Euthymios Michael Saifi (or Aftimios Sayfi, 1643-1723) was the Melkite Catholic bishop of Tyre and Sidon during the early 18th century. A leading proponent of re-establishing communion between the Orthodox Church of Antioch and the Catholic Church, he is often described as the architect of the Melkite Catholic Church.

==Life==
Michael Saifi was born in Damascus in about 1643. He was admitted in the entourage of patriarch Macarios III Zaim and he was schoolmate of Macaire's nephew, the future patriarch Cyril Zaim. Michael Saifi was ordained deacon in 1666, priest shortly later and appointed teacher of the patriarchal school. In 1682 he was consecrated bishop of Tyre and Sidon by Cyril Zaim, who has become patriarch in the meantime.

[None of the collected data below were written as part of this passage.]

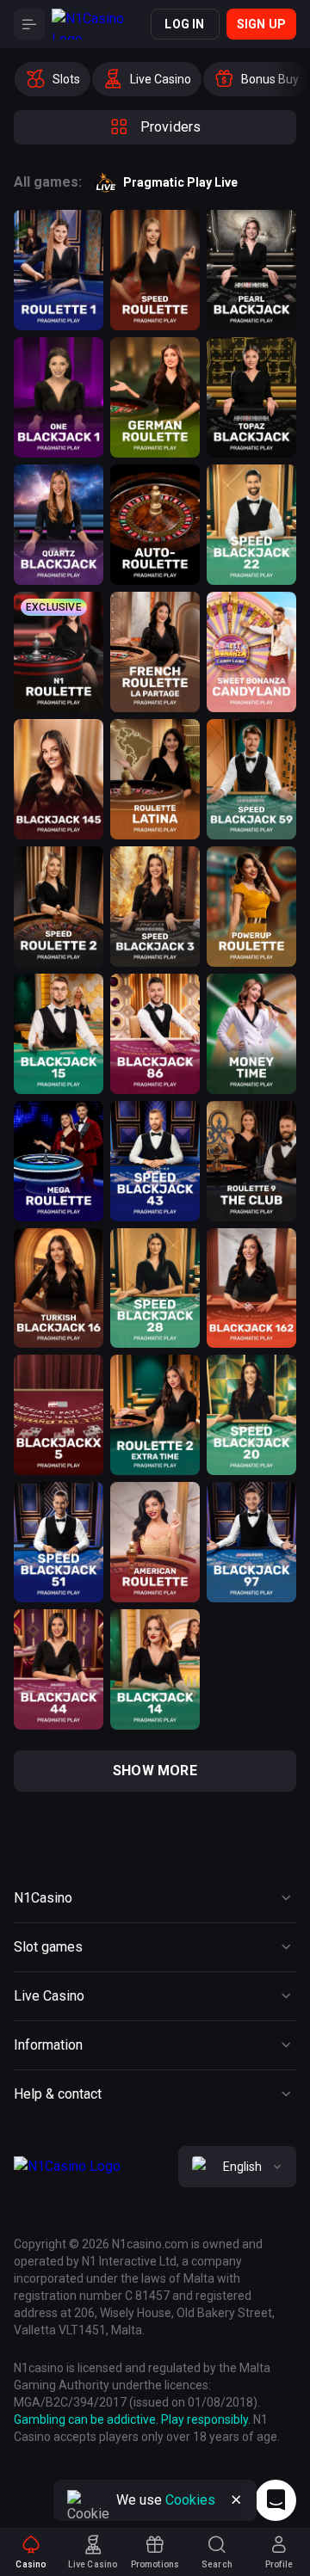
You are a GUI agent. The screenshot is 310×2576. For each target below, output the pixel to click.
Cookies (190, 2500)
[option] (52, 79)
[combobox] (237, 2166)
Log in (184, 24)
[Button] (29, 24)
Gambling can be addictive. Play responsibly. (132, 2419)
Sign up (261, 24)
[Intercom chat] (275, 2500)
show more (155, 1770)
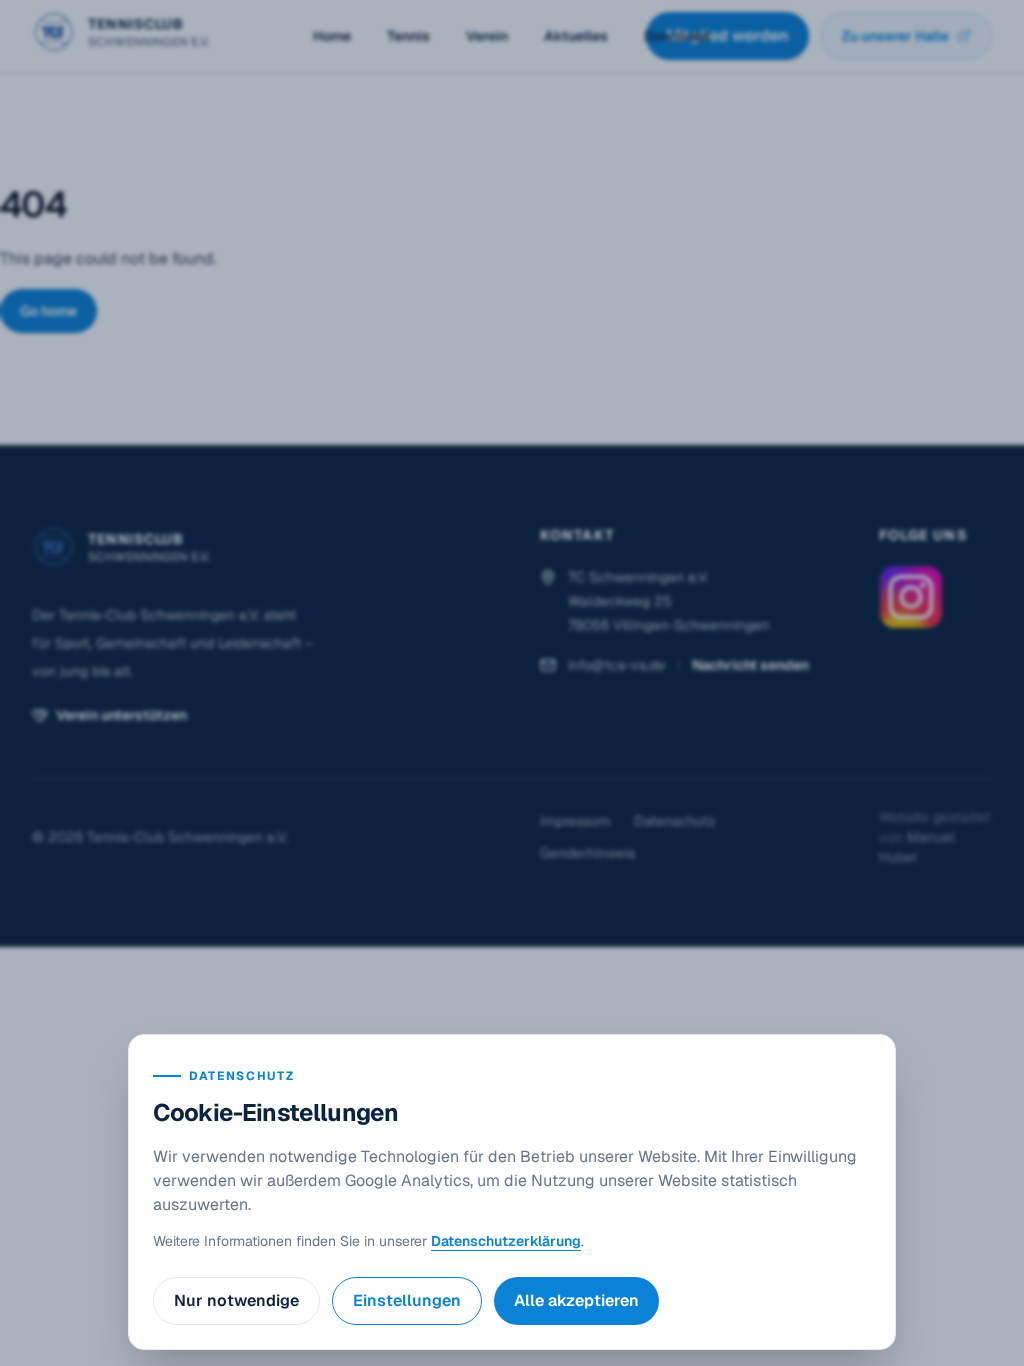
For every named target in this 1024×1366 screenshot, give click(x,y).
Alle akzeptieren (576, 1300)
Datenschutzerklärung (506, 1241)
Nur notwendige (236, 1300)
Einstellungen (407, 1300)
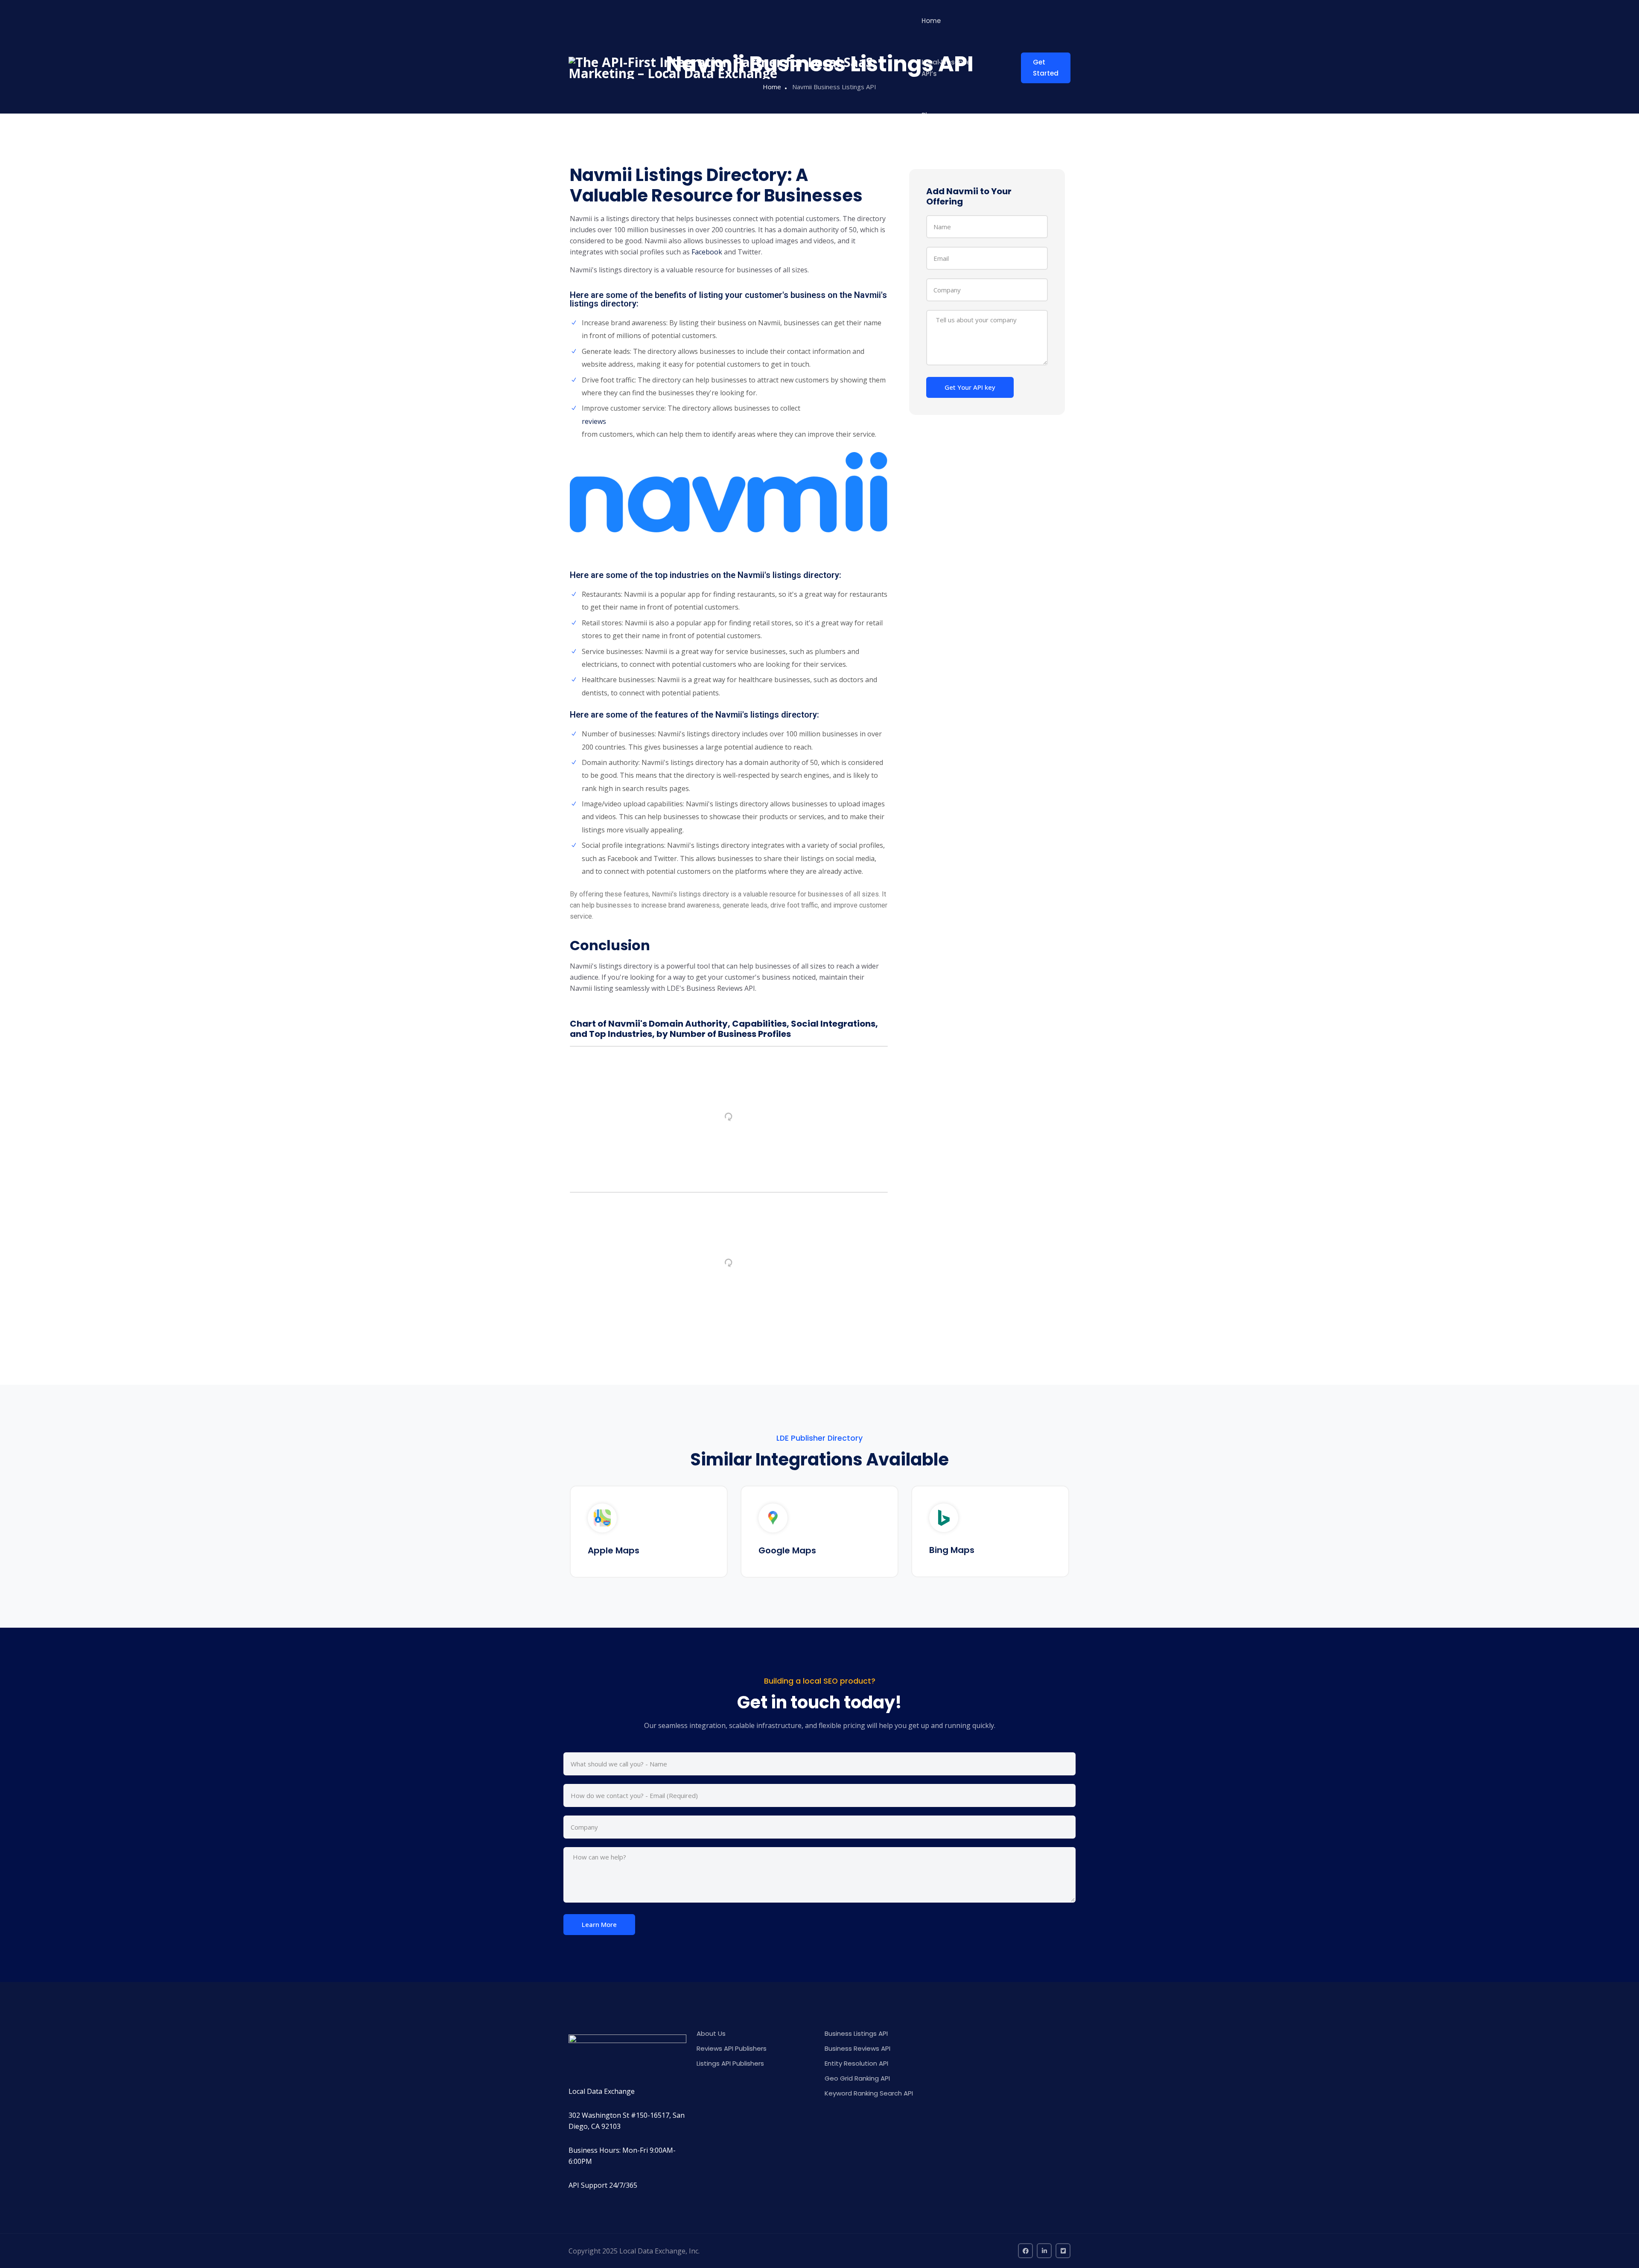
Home (931, 20)
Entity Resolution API (856, 2063)
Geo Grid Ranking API (857, 2078)
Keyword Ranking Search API (869, 2093)
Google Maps (787, 1550)
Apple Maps (613, 1550)
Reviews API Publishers (732, 2048)
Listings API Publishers (730, 2063)
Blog (929, 115)
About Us (711, 2033)
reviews (594, 421)
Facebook (706, 252)
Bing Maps (951, 1550)
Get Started (1046, 68)
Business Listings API (856, 2033)
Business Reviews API (857, 2048)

Saifi, like many clerics in the patriarchate of Antioch, wanted to formally re-establish ties to the Church of Rome. In December 1683 he openly declared himself in communion with the Roman Catholic Church.

Saifi founded the Basilian Salvatorian congregation and the Melkite Holy Savior Monastery (Deir-el-Moukhales) at Joun near Sidon. with the aim of supporting pastoral and missionary activities by well-educated and celibate Melkite clergy.

Four pro-Catholic Melkite bishops, who considered the 1694 agreement between Cyril Zaim and Athanase Dabbas over the patriarchal succession unlawful, urged Saifi to become patriarch. Saifi wrote to Rome, which forbade him to become patriarch, but appointed him Apostolic administrator for the Catholic faithful in the Melkite Church on 6 December 1701.

Saifi had a very strong missionary zeal, which led him to interfere in other dioceses' and patriarchates' affairs: he clashed with both the Maronite and the Jerusalem patriarchates.
He and his missionaries promoted not only full communion with the See of Rome, but also many Liturgical Latinisations: for instance, different uses in fasting and a review of the liturgical books. These Latinizations were neither desired nor wanted by Rome, which condemned them many times (for example through the Propaganda Fide in 1723 and formally on 15 March 1729); regardless, they spread among some of the Catholic partisans of the Melkite Church.

Charging Saifi of meddling in other patriarchates affairs and of latinisations, in October 1718 Patriarch Jeremias III of Constantinople ordered him to be deposed and exiled. Patriarch Cyril Zaim of Antioch did not execute this order, but he died shortly later. Two bishops claimed succession to the former patriarch of Antioch: Euthimios Saifi himself and the former patriarch Athanasius III Dabbas, who was supported by the Patriarch of Constantinople and who signed the succession's agreements of 1694. Saifi's opposition to Dabbas was also combated by the Latin Franciscans, who supported Athanasius, forcing Saifi to renounce. Athanasius Dabbas, in a synod held in Constantinople in 1722, deposed and exiled Saifi to allow some Greek bishop to take possession of his important episcopal See. Saifi, still supported by his faithfuls, was exiled in Adana. He escaped in 1723 returning to Damascus, where he died on 8 October 1723.

One year after his death, through his work, his nephew, Seraphim Tanas, was elected as the Greek Patriarch of Antioch under the name Cyril VI.